Non : le docteur Kouchner, loin d’émettre même le plus petit doute sur la culpabilité présumée de son ami Thaci, a préféré balayer d’un simple et commode revers de main, retranché derrière son bruyant et inconvenant rictus, le rapport de Dick Marty, sans jamais le prendre, ne fût-ce qu’une seule seconde, en considération. Belle leçon d’(in)humanité pour le French Doctor, indigne de son statut !
Bien plus, ne disposant d’aucun argument valable pour démentir les accusations du sénateur suisse, il a choisi, pour se défendre, lui et son ami mafieux, l’insulte la plus abjecte : ceux qui colportent ces « bêtises », a-t-il proféré dans son langage extrêmement châtié en l’occurrence, sont des « malades » et des « fous qui croient n’importe quelle connerie », lesquels devraient même, a-t-il lancé abruptement à un journaliste un peu trop dérangeant à son goût, « consulter ».
Pis, n’ayant que le plus aveugle et malhonnête déni de la réalité en guise de bouclier politico-moral, surtout pour sauver sa propre tête, il est monté encore d’un cran, face à l’insistance de ces mêmes journalistes, dans l’invective, toujours aussi sûr de son bon droit comme de son impunité diplomatique : ceux qui « croient aux ventes d’organes », a-t-il renchéri au bout de son par trop facile processus injurieux, sont (je le cite encore textuellement) des « salauds » et même – comble de l’ignominie la plus paradoxale – les vrais « assassins » !

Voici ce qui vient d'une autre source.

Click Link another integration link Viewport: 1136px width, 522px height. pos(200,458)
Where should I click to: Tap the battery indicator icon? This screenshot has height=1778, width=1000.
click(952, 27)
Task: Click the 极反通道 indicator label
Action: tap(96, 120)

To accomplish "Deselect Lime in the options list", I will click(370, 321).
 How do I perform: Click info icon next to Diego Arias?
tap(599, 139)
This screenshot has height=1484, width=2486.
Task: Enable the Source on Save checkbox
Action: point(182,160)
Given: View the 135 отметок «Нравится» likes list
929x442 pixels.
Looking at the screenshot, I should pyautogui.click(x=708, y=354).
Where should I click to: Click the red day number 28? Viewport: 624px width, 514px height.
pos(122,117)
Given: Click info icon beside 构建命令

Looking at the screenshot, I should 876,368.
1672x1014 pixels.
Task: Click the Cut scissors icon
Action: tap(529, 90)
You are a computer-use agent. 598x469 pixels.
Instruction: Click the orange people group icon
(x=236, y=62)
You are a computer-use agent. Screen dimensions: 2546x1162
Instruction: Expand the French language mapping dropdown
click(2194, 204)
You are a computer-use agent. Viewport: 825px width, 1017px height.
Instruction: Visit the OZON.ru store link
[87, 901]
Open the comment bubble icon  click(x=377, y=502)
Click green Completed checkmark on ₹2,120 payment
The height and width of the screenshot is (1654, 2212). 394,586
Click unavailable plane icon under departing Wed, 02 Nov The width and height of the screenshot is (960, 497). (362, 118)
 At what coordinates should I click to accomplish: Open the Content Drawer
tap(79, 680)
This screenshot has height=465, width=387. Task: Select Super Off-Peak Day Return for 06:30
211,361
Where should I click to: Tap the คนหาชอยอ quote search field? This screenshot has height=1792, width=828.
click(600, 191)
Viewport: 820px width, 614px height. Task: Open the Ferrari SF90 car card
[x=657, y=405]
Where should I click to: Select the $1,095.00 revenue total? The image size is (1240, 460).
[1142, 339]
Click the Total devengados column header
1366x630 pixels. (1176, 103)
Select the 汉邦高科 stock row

Que dire de plus, et qu’ajouter encore à cette patente mauvaise foi, doublée de la plus déplacée des fatuités, sinon que l’inénarrable Docteur Kouchner a définitivement jeté là, surtout face à pareille tragédie humaine, avérée ou non qu’il soit, son masque, laissant ainsi enfin apparaître, comme épousant les sinistres formes de son horrible rire, son vrai visage : celui d’un cynisme qui n’a d’égal, en effet, que son indécence !
Morale de cette funeste affaire ? C’est l’ONU tout entière qui, pour l’avoir ainsi un jour élu à la tête de la MINUK, devrait en être, aujourd’hui, gênée. Car si les gravissimes faits reprochés à son ami Hashim Thaci devaient être attestés par d’irréfutables preuves, en attendant un éventuel transfert vers le Tribunal Pénal International pour l’ex-Yougoslavie (TPIY), sa mission au Kosovo se révélerait alors, sans vouloir faire ici de vilains et incongrus jeux de mots, un mensonge par (o)mission : la pire, car la plus lâche, des complicités ! Avec, pour corroborer le tout, le sens même de la vérité cruellement brûlé, ainsi, sur l’autel de l’opportunisme géopolitico-médiatique tout autant que le bûcher des vanités.
Daniel Salvatore Schiffer
( Philosophe, écrivain, auteur de « Requiem pour l’Europe – Zagreb, Belgrade, Sarajevo » (Ed. L’Âge d’Homme, 1993, où l’auteur relate notamment sa libération du camp de Manjaca, en Bosnie, où étaient retenus prisonniers, par les Serbes, près de 3.000 Bosno-Musulmans et quelques centaines de Croates), « Les Intellos ou la dérive d’une caste – de Dreyfus à Sarajevo » (Ed. L’Âge d’Homme, 1995), « Les Ruines de l’intelligence – Les intellectuels et la guerre en ex-Yougoslavie » (Ed. Wern, 1997), « Critique de la déraison pure – la faillite intellectuelle des ‘nouveaux philosophes’ et de leurs épigones » (Bourin Editeur, 2010),) « Les Déshérités ou le testament du Kosovo » (inédit, à paraître).